■ Source data ■
========
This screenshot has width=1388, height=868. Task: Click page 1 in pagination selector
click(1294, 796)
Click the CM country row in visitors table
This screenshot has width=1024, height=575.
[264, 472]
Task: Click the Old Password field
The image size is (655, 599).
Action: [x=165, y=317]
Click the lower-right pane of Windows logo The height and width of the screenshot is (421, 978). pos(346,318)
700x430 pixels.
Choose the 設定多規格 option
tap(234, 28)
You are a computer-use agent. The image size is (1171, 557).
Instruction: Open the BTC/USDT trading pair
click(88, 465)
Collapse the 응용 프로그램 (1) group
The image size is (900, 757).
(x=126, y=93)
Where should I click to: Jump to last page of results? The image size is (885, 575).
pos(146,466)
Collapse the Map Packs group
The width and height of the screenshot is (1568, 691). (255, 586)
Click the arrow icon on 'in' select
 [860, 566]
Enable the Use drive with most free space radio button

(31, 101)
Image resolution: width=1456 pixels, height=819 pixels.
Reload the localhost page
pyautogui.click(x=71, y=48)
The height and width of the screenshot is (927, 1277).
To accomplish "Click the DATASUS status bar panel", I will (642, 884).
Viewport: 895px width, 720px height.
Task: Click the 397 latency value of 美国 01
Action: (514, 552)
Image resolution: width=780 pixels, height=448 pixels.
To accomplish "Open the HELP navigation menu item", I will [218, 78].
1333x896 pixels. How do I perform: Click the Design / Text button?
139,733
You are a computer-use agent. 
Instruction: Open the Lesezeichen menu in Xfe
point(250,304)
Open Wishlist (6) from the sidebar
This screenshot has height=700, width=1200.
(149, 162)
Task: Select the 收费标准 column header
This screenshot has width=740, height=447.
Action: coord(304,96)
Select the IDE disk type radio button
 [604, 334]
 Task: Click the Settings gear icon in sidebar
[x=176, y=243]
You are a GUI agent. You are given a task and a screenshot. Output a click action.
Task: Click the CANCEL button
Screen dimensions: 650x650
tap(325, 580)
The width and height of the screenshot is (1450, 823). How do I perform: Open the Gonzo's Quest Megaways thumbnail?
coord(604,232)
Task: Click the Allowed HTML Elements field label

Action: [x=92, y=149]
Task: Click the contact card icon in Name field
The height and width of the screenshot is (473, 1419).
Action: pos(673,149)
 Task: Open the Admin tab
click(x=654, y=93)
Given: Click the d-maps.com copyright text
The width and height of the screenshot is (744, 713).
========
■ Goal ■
Find every line in the rows above that contains the word "Instruction" and copy each of those lines. Case matters.

■ Task solution ■
Instruction: Open the BTC/USDT trading pair
Instruction: Open the Lesezeichen menu in Xfe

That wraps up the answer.